#### AIM OF THE TASK
In the Zika study summary below, reproduce word for word the passage that begins with the words containing "1. Infants born" and ends with "Level: 2 (Good)".

BEGIN SELECTED TEXT

1. Infants born to symptomatic Zika-positive mothers demonstrated higher rates of fetal death, fetal growth restriction and central nervous system abnormalities.
2. Zika-positive pregnant women were more likely to present with maculopapular pruritic rash and conjunctival injection compared to Zika-negative pregnant women.
Evidence Rating Level: 2 (Good)
Study Rundown: Zika virus (ZIKV) is a flavivirus that uses the Aedes aegypti mosquito as a vector. Clinical signs and symptoms of Zika virus include fever with maculopapular pruritic rash, arthralgias and nonpurulent conjunctivitis. In this prospective cohort study that spanned between September 2015 and May 2016, researchers assessed whether symptomatic ZIKV-positive pregnant women had abnormal pregnancy outcomes compared to similarly symptomatic but ZIKV-negative pregnant women in Brazil. Overall, adverse outcomes in newborns occurred at a significantly greater rate in symptomatic ZIKV-positive mothers compared to ZIKV-negative mothers. While there was no significant difference in fetal death rate between groups, infants born to ZIKV-positive mothers had higher rates of abnormal findings on clinical exam, brain imaging or both. This study is limited by clinical and imaging data that reflects individual assessment with knowledge of ZIKV infection status.

END SELECTED TEXT
BEGIN PROVIDED DATA

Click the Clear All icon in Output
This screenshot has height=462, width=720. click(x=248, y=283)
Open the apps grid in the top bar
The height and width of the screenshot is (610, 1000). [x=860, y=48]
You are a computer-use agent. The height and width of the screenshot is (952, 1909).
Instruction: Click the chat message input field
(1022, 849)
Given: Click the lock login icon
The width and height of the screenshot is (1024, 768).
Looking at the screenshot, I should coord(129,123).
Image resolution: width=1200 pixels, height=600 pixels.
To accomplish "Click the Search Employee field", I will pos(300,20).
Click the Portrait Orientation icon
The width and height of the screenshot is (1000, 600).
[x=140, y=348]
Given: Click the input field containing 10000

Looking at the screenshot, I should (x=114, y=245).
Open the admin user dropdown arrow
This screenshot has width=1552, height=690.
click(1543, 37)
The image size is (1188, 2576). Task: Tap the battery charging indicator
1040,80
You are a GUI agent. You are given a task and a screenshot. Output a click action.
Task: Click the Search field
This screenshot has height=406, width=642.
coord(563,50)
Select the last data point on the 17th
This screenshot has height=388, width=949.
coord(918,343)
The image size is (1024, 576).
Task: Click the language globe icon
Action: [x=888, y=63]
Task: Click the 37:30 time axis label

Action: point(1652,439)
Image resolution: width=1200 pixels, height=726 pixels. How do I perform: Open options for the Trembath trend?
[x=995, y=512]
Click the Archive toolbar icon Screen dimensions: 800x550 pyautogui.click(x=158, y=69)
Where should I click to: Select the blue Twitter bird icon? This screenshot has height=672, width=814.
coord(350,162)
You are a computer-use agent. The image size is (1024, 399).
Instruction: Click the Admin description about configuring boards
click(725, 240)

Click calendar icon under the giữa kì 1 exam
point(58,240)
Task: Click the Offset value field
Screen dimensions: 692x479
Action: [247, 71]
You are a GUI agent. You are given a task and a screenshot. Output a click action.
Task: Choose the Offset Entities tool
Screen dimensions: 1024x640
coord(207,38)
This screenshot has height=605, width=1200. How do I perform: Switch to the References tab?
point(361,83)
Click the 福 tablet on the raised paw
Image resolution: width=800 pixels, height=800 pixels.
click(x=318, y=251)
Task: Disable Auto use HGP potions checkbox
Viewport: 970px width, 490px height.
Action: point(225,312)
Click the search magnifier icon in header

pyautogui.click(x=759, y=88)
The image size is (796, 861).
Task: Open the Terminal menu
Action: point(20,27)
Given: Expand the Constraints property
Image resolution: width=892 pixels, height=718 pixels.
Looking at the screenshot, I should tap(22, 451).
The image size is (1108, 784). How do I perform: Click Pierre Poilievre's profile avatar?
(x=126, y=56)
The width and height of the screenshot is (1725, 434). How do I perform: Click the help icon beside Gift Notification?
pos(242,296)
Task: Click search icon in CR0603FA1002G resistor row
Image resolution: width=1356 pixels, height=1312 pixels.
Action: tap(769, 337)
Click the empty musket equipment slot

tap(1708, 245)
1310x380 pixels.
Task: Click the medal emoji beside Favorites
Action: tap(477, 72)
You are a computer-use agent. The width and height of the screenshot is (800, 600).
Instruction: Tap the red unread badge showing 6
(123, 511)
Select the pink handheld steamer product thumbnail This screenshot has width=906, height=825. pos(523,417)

END PROVIDED DATA

#### ANSWER TO THIS TASK
1. Infants born to symptomatic Zika-positive mothers demonstrated higher rates of fetal death, fetal growth restriction and central nervous system abnormalities.
2. Zika-positive pregnant women were more likely to present with maculopapular pruritic rash and conjunctival injection compared to Zika-negative pregnant women.
Evidence Rating Level: 2 (Good)